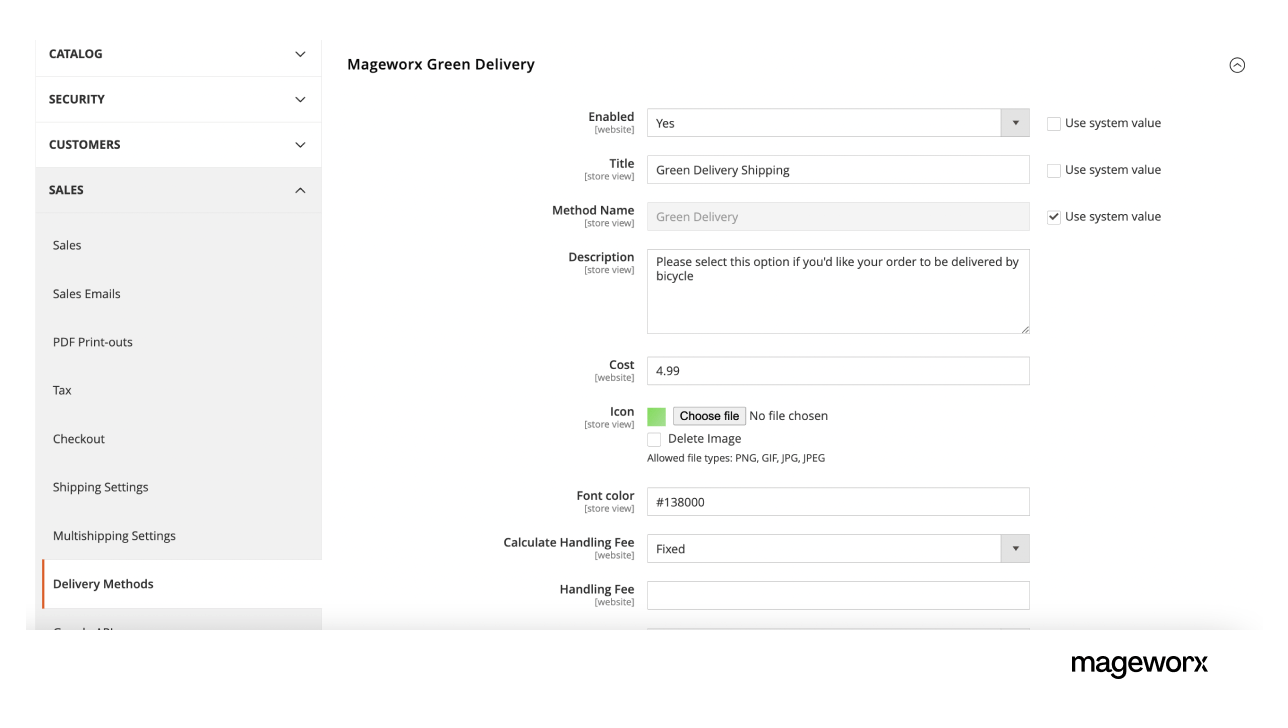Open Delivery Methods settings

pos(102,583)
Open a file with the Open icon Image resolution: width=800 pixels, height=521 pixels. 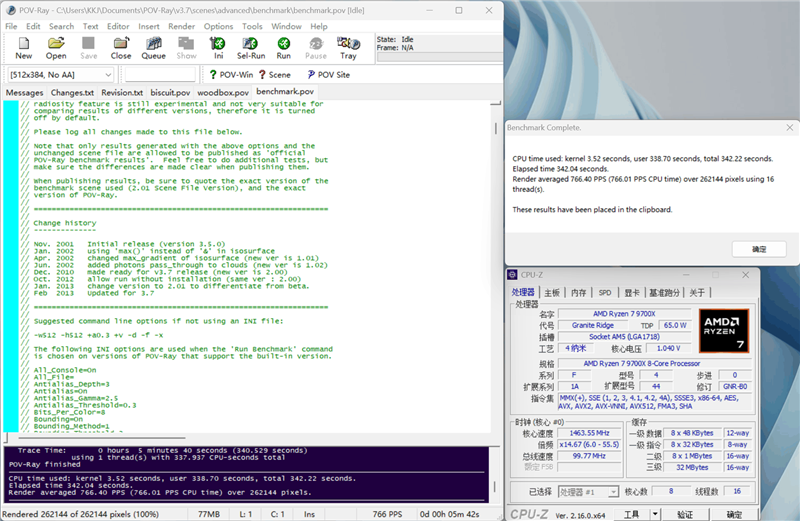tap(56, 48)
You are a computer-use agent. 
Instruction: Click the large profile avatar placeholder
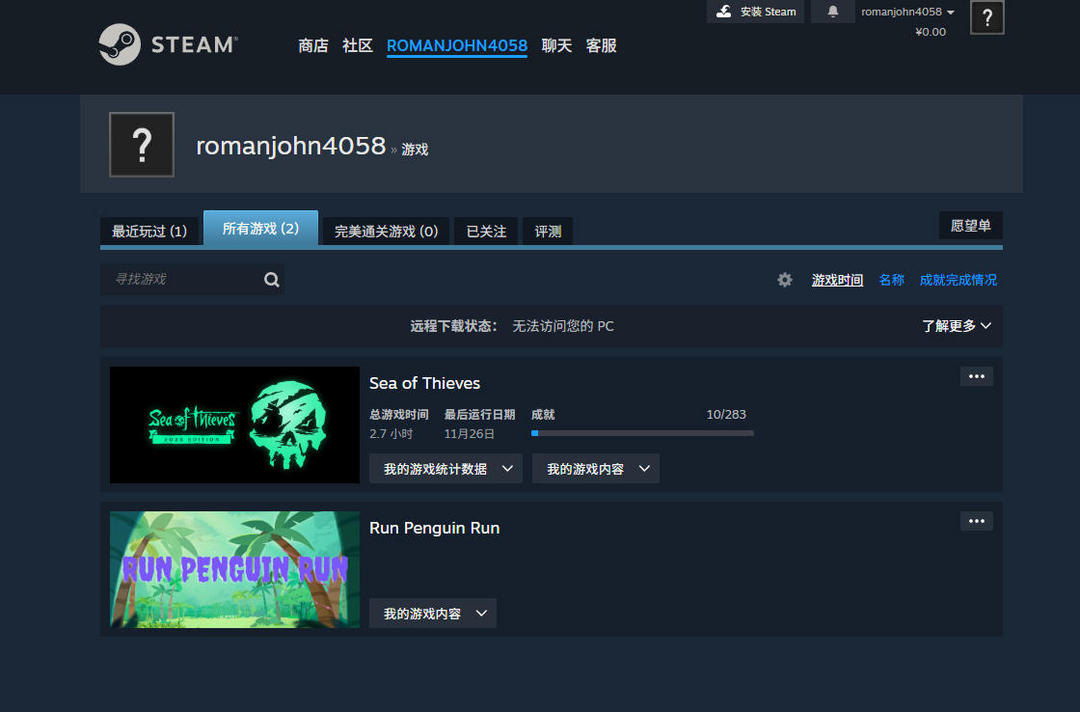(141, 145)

==*==

Leave out the pictures, and please output only the lines from the line that contains "You are a computer-use agent." through the end of the data, both ends included.

Response to this task:
You are a computer-use agent. 
Instruction: Click the large profile avatar placeholder
(141, 145)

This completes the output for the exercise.